Let $ABC$ and $A'B'C'$ be two non-congruent homothetic triangles whose sides are respectively parallel (Both are acute and $A'B'C'$ is inside $ABC$). How to show the three lines $AA'$, $BB'$, and $CC'$ are concurrent?
I know to prove these lines are concurrent, you must use Ceva's theorem, but I am not exactly sure how to show they all intersect.
Put both triangles onto the complex plane. Then we can assume $A = z_1$, $B = z_1 + v$. $C = z_1 + w$, $A' = z_2$, $B' = z_2 + lv$, $C' = z_2 + lw$, where $z_1, z_2, v, w \in \mathbb C$ and $l \in \mathbb R$.
To find the coordinate of the intersection of $\overline{AA'}$ and $\overline{BB'}$, note that every point on $\overline{AA'}$ have the form $z_1 + m(z_2 - z_1)$ for $m \in \mathbb R$, and every point on $\overline{BB'}$ have the form $z_1 + v + m'(z_2 + lv - z_1 - v)$, where $m' \in \mathbb R$.

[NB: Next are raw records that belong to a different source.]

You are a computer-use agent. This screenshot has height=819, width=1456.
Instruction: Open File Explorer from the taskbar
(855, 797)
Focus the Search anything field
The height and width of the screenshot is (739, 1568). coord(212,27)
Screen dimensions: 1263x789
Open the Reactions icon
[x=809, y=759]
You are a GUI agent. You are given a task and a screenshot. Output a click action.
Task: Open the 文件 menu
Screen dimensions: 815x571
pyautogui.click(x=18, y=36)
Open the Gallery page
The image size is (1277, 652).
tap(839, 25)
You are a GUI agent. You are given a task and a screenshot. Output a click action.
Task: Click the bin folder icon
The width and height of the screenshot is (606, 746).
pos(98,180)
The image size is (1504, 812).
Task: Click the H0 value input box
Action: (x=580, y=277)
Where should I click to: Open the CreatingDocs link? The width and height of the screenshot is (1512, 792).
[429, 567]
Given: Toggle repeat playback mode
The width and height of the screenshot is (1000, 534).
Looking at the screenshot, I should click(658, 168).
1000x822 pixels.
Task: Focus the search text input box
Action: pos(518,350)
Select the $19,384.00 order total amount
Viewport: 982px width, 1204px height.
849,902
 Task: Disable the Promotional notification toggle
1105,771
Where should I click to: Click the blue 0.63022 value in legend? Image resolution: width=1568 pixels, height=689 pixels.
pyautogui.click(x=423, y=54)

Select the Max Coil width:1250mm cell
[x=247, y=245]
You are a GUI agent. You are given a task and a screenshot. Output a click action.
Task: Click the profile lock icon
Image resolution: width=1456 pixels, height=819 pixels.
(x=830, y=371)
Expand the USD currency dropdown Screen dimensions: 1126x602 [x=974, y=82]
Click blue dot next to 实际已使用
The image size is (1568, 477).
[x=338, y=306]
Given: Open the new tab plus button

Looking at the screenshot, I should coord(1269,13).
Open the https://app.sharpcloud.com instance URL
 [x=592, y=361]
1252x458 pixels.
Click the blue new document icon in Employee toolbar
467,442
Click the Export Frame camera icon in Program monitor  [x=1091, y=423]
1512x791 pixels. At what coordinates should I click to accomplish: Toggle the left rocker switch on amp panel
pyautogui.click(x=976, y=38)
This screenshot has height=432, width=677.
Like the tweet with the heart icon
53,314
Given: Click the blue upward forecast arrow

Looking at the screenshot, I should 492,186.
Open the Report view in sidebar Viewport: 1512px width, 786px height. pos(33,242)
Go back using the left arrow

So for the intersection, you need to solve for the equation $$ z_1 + m(z_2 - z_1) = z_1 + v + m'(z_2 + lv - z_1 - v), $$ or $$ (m'-m)(z_2-z_1) + \left(1 + m'(l-1)\right)v = 0. $$
If the two triangles are in general position (i.e., no edge or vertex coincide, and the two triangles are not merely parallel transports of each other), then since $z_2 - z_1$ in not a real multiple of $v$, the intersection occurs when $m'-m = 0$ and $1 + m'(l-1) = 0$.
Solve for $m$ (or $m'$, anyway they are equal). This will give you the intersection of $\overline{AA'}$ and $\overline{BB'}$. Note that anyway the intersection only depends on $l$ and $z_1, z_2$, and not on $v$, so indeed $\overline{AA'}$, $\overline{BB'}$ and $\overline{CC'}$ are concurrent.
And that should give you some insight to write down a purely geometric proof (without Ceva).